## Start

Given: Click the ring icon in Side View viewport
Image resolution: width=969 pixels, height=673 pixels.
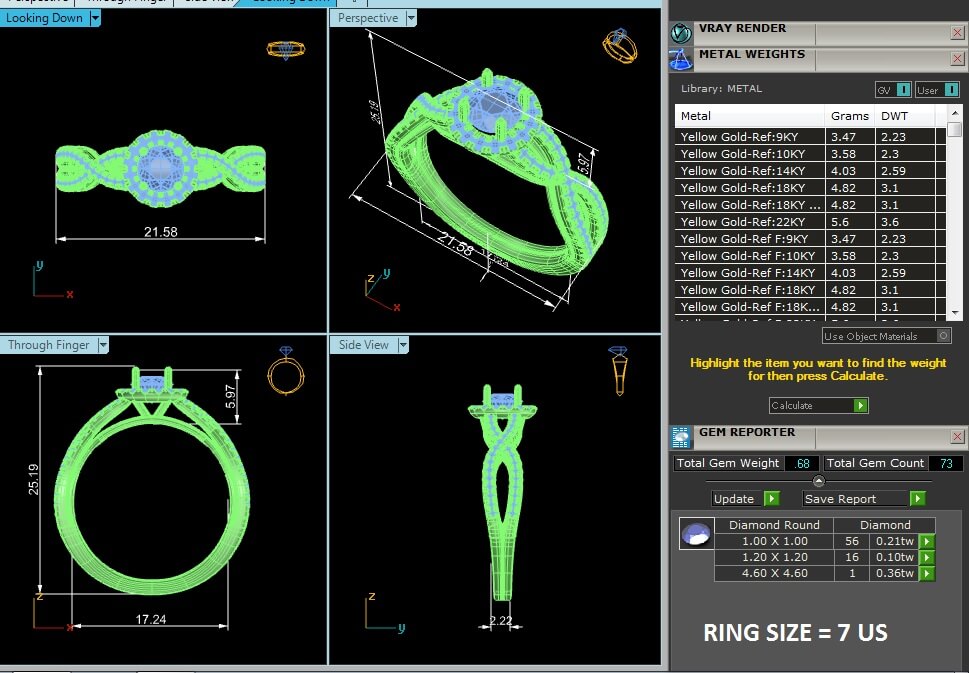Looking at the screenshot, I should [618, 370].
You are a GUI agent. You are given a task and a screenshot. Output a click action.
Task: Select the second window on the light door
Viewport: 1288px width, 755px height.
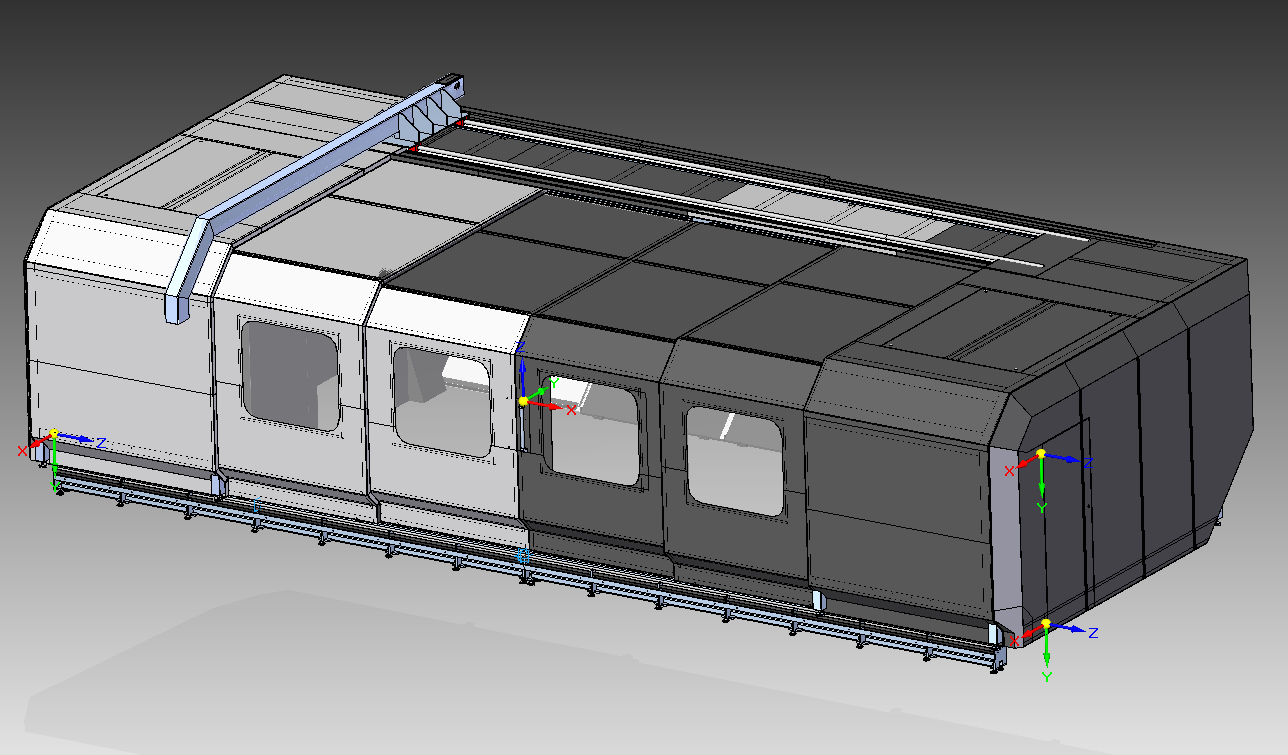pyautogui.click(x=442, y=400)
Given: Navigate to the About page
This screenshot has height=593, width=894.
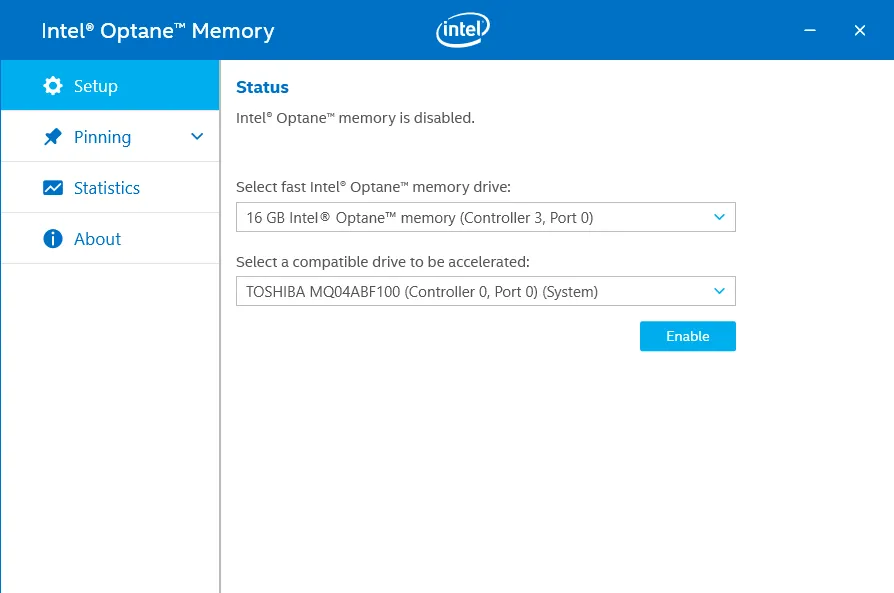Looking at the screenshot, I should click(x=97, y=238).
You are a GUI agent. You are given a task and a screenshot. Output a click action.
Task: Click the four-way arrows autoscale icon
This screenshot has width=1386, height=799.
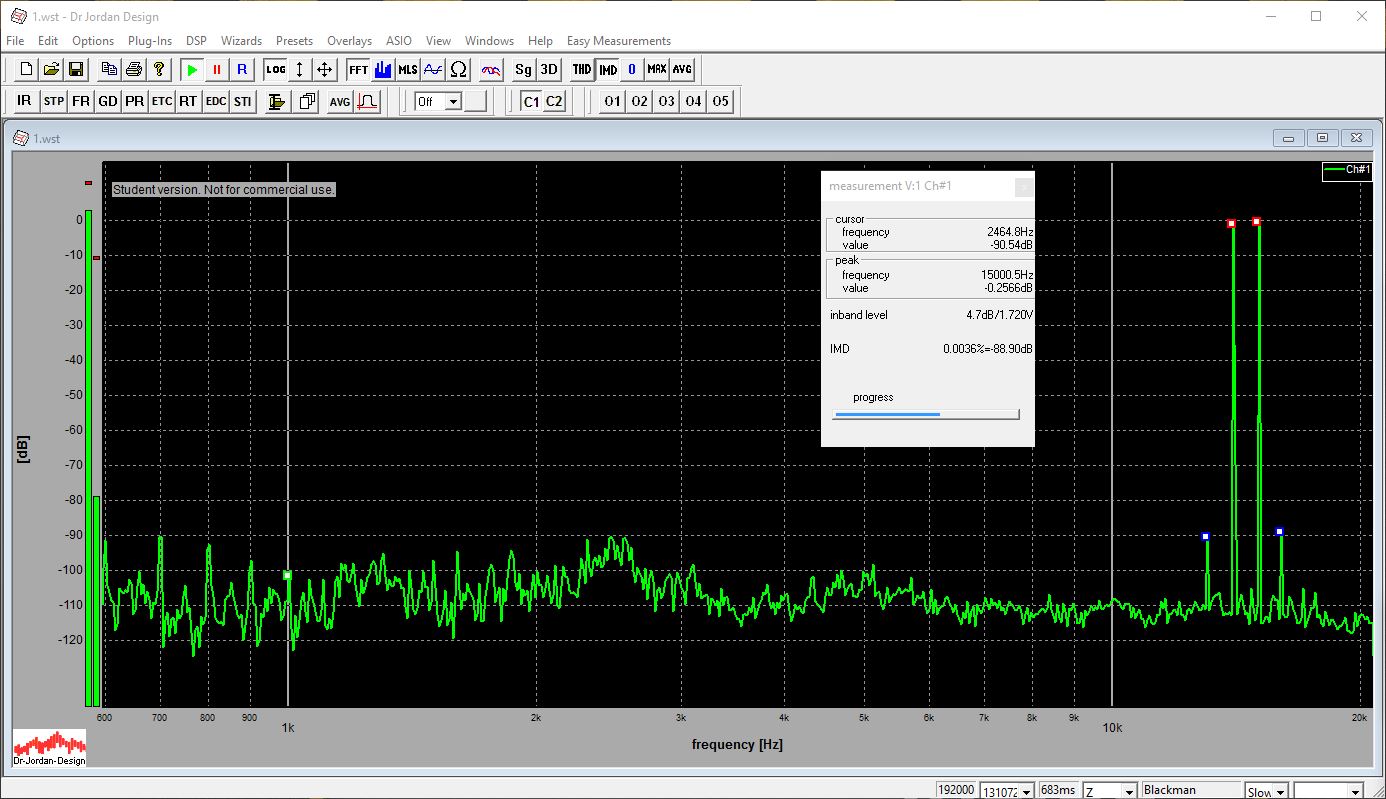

## End

Exercise goal
Rewrite every line of the records above, replacing "GUI agent" with "desktop assistant" and keeping everything else unchanged. Leave the pictures out of your answer.

Solution to this problem
Given: Click the ring icon in Side View viewport
Image resolution: width=969 pixels, height=673 pixels.
Looking at the screenshot, I should [618, 370].
You are a desktop assistant. You are given a task and a screenshot. Output a click action.
Task: Select the second window on the light door
Viewport: 1288px width, 755px height.
pyautogui.click(x=442, y=400)
Given: Navigate to the About page
This screenshot has height=593, width=894.
Looking at the screenshot, I should click(x=97, y=238).
You are a desktop assistant. You are given a task and a screenshot. Output a click action.
Task: Click the four-way arrows autoscale icon
This screenshot has width=1386, height=799.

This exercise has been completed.